Triple Interface Optimization of Ru-based Electrocatalyst with Enhanced Activity and Stability for Hydrogen Evolution Reaction

A challenging task is to promote Ru atom economy and simultaneously alleviate Ru dissolution during the hydrogen evolution reaction (HER) process. Herein, Ru nanograins (approximate to 1.7 nm in size) uniformly grown on 1T-MoS2 lace-decorated Ti3C2Tx MXene sheets (Ru@1T-MoS2-MXene) are successfully synthesized with three types of interfaces (Ru/MoS2, Ru/MXene, and MoS2/MXene). It gives high mass activity of 0.79 mA mu g(Ru)(-1) at an overpotential of 100 mV, which is approximate to 36 times that of Ru NPs.
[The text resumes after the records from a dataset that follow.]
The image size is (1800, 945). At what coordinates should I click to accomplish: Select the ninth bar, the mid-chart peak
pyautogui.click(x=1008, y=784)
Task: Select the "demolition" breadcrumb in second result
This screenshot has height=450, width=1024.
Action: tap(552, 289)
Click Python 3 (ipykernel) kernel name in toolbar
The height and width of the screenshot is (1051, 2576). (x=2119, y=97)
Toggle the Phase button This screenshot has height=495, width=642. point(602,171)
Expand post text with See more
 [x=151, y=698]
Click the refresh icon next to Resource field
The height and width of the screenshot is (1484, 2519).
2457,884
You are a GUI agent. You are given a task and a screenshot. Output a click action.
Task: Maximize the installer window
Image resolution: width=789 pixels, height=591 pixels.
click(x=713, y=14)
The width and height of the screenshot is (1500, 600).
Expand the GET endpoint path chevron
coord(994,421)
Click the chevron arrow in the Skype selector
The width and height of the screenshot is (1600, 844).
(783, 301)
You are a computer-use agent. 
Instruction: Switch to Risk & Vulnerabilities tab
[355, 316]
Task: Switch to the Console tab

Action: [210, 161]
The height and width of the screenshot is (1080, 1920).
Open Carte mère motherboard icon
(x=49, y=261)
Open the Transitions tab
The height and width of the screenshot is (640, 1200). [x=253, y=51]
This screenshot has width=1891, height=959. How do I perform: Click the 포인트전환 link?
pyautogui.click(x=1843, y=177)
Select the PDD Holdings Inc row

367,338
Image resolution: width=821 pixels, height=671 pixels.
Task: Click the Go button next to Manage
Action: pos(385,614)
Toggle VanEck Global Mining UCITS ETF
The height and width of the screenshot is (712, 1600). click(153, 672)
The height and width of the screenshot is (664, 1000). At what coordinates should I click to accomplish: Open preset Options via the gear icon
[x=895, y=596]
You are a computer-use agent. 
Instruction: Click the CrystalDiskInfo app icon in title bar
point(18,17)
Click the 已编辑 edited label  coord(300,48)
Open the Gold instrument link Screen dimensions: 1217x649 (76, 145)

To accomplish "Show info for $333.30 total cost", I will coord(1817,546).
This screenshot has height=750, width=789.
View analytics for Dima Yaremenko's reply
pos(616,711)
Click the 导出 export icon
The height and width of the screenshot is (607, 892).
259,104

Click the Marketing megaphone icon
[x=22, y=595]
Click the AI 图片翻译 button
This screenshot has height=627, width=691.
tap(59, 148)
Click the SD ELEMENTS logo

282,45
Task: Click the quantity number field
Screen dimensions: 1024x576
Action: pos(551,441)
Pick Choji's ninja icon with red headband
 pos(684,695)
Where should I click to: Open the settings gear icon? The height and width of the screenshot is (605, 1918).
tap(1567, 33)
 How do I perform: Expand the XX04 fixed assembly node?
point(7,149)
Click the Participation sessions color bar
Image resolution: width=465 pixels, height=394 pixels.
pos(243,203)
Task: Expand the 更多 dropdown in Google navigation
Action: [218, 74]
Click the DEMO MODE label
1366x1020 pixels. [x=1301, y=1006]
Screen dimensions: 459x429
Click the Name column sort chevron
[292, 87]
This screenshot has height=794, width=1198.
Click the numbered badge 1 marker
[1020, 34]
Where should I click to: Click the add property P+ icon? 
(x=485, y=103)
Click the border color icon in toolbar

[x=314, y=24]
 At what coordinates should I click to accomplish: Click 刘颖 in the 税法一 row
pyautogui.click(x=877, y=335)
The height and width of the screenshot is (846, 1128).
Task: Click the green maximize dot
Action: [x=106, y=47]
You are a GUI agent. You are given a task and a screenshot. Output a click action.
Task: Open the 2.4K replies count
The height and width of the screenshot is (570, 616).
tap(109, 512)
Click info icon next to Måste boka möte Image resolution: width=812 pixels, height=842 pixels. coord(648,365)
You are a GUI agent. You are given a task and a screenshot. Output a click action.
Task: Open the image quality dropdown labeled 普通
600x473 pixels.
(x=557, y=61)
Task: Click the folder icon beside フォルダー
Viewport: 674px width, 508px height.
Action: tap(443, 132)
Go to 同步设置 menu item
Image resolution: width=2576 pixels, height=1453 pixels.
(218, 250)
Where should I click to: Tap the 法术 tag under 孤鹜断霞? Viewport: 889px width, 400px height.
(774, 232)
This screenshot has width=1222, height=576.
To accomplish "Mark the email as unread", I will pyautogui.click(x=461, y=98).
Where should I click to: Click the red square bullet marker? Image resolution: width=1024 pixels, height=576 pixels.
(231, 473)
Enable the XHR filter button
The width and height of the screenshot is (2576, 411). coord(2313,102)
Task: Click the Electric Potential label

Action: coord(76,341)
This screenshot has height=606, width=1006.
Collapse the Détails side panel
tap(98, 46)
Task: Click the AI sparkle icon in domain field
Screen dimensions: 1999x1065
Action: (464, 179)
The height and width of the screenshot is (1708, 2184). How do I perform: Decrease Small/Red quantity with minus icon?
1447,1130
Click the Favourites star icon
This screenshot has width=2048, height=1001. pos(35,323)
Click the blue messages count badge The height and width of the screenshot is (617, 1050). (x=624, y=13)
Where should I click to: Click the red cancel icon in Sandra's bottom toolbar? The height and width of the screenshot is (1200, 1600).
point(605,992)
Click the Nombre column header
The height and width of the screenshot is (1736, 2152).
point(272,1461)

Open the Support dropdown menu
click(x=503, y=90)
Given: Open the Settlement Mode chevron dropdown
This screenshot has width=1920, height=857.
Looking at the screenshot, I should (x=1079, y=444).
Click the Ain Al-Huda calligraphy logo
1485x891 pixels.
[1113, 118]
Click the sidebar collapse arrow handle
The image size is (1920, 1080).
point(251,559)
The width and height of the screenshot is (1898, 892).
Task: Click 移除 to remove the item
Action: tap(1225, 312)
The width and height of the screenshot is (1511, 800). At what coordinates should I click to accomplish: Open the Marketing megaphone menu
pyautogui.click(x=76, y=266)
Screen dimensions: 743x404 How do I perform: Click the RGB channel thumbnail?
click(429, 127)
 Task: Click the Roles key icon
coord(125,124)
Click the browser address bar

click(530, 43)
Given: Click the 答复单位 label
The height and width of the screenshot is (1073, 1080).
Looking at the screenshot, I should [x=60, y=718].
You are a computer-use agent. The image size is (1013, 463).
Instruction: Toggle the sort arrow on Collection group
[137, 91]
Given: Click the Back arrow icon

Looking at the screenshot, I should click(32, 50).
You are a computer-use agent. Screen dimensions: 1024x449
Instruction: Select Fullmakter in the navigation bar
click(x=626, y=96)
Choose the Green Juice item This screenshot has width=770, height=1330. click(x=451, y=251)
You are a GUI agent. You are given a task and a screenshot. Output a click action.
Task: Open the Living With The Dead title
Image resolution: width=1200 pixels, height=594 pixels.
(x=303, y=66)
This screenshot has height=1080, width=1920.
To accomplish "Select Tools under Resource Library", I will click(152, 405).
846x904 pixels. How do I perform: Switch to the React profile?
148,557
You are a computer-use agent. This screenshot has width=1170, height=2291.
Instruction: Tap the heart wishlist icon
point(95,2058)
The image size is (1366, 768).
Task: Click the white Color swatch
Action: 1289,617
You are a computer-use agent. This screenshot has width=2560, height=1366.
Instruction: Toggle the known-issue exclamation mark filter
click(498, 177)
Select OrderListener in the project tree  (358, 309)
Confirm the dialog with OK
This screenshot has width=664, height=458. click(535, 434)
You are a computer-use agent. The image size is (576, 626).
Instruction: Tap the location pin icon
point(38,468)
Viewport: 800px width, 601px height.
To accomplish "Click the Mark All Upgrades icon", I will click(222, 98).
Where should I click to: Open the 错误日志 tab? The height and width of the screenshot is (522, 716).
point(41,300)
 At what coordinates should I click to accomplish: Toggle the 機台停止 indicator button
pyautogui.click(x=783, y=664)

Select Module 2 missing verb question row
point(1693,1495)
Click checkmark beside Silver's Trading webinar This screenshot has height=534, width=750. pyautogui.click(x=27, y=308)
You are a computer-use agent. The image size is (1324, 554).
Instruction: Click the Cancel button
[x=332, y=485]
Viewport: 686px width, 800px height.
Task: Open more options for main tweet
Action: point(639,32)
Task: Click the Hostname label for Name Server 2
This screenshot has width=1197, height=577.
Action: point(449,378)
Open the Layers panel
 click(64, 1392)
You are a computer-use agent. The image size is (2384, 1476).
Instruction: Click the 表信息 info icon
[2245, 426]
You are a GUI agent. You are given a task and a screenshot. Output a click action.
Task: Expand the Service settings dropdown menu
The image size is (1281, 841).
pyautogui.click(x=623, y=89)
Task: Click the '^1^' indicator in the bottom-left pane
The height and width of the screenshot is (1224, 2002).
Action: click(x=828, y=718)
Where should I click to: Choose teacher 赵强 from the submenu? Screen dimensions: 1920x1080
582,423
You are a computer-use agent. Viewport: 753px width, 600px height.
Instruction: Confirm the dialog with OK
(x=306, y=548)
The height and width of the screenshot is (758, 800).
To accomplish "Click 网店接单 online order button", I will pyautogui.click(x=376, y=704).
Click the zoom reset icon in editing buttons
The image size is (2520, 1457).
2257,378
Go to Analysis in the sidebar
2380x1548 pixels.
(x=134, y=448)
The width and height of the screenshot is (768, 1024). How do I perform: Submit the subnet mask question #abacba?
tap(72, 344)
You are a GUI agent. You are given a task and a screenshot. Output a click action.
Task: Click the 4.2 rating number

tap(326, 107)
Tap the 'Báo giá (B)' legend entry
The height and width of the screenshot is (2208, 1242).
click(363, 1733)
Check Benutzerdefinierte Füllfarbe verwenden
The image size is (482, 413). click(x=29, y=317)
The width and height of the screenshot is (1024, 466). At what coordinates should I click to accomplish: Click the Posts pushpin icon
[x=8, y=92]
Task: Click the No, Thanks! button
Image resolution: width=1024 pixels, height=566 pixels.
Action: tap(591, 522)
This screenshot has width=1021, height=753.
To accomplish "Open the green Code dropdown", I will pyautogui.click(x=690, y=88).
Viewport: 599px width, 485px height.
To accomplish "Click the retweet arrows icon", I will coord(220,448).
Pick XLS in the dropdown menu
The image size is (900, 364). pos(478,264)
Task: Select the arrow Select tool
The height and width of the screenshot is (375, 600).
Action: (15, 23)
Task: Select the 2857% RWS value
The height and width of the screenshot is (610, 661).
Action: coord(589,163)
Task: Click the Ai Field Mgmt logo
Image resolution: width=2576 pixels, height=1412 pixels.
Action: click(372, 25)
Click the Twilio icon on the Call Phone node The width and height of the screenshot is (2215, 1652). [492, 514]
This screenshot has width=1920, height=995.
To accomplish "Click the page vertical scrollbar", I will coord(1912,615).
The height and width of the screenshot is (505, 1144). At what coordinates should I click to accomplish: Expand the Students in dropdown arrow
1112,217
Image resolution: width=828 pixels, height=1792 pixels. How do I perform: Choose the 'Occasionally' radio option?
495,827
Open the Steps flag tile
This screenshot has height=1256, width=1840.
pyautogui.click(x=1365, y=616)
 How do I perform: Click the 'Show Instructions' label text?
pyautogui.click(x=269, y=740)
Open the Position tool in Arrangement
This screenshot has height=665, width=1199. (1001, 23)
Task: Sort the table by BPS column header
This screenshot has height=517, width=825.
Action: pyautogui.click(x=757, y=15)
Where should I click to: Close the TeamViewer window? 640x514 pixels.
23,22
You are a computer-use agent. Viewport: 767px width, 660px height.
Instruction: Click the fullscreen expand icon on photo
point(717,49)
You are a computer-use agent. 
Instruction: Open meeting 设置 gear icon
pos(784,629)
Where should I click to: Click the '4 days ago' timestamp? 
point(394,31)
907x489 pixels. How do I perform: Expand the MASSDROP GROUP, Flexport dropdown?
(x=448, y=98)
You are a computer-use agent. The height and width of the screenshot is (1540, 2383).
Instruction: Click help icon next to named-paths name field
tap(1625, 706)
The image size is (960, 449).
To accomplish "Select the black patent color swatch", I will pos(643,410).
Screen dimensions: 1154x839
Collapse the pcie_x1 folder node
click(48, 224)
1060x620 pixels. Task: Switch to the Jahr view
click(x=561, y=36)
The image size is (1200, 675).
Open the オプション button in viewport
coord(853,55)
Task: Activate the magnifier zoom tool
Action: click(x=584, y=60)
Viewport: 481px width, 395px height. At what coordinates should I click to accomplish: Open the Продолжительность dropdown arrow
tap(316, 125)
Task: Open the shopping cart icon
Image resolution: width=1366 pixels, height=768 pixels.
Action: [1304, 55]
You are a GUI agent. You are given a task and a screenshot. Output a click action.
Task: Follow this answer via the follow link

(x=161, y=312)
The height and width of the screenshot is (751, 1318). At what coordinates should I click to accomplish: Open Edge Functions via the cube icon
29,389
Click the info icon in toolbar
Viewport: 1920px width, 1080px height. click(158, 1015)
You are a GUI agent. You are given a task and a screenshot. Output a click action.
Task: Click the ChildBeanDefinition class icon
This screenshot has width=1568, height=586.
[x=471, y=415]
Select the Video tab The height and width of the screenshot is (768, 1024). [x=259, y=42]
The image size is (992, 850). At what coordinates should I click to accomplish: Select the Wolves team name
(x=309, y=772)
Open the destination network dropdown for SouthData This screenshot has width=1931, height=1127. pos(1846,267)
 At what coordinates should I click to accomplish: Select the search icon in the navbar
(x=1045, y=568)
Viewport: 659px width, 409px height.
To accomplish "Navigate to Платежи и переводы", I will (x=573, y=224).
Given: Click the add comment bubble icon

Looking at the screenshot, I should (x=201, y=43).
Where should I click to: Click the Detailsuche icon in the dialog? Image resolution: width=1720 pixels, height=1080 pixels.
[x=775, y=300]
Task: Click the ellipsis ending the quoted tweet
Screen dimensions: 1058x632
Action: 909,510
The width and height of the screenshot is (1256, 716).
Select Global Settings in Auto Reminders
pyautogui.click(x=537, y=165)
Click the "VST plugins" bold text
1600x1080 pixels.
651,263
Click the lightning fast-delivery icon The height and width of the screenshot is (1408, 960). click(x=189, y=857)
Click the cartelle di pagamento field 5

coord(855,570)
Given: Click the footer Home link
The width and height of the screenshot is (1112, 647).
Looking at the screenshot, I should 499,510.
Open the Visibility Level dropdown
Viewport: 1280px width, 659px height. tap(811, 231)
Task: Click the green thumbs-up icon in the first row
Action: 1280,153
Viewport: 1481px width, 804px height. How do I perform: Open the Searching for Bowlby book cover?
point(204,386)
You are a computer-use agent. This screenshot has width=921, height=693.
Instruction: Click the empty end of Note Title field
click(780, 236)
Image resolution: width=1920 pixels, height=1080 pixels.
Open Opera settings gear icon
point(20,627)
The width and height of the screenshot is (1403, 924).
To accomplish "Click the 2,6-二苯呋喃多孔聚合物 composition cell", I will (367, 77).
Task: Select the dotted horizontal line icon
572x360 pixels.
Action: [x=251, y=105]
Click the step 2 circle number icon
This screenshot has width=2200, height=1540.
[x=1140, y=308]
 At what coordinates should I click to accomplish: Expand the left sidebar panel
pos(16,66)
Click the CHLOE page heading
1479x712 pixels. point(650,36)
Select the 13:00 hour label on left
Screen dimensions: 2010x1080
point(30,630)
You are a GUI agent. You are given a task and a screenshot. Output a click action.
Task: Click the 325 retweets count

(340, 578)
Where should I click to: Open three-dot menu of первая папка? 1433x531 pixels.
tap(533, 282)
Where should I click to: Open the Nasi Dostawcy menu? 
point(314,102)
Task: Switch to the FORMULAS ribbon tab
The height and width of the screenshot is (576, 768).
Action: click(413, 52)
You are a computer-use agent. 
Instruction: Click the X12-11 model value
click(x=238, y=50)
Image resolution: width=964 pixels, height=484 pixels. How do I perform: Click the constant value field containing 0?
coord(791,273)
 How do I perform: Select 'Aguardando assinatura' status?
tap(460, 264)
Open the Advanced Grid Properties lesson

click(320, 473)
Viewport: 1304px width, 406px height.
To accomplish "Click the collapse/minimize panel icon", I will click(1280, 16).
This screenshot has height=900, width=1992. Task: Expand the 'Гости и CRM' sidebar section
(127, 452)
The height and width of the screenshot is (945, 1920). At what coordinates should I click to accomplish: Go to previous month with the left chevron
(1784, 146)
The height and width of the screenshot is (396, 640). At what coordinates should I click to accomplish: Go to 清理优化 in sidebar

It also has a much smaller Ru dissolution rate (9 ng h(-1)), accounting for 22% of the rate for Ru NPs. Electrochemical tests, scanning electrochemical microscopy measurements combined with DFT calculations disclose the role of triple interface optimization in improved activity and stability. First, 2D MoS2 and MXene can well disperse and stabilize Ru grains, giving larger electrochemical active area. Then, Ru/MoS2 interfaces weakening H* adsorption energy and Ru/MXene interfaces enhancing electrical conductivity, can efficiently improve the activity. Next, MoS2/MXene interfaces can protect MXene sheet edges from oxidation and keep 1T-MoS2 phase stability during the long-term catalytic process. Meanwhile, Ru@1T-MoS2-MXene also displays superior activity and stability in neutral and alkaline media. This work provides a multiple-interface optimization route to develop high-efficiency and durable pH-universal Ru-based HER electrocatalysts.

Automated summary

Researchers have successfully synthesized a Ru@1T-MoS2-MXene composite material in which Ru nanograins are uniformly grown on 1T-MoS2-decorated Ti3C2Tx MXene sheets. The material exhibits high mass activity and a small Ru dissolution rate. Electrochemical tests and DFT calculations reveal the role of triple interface optimization in improving activity and stability.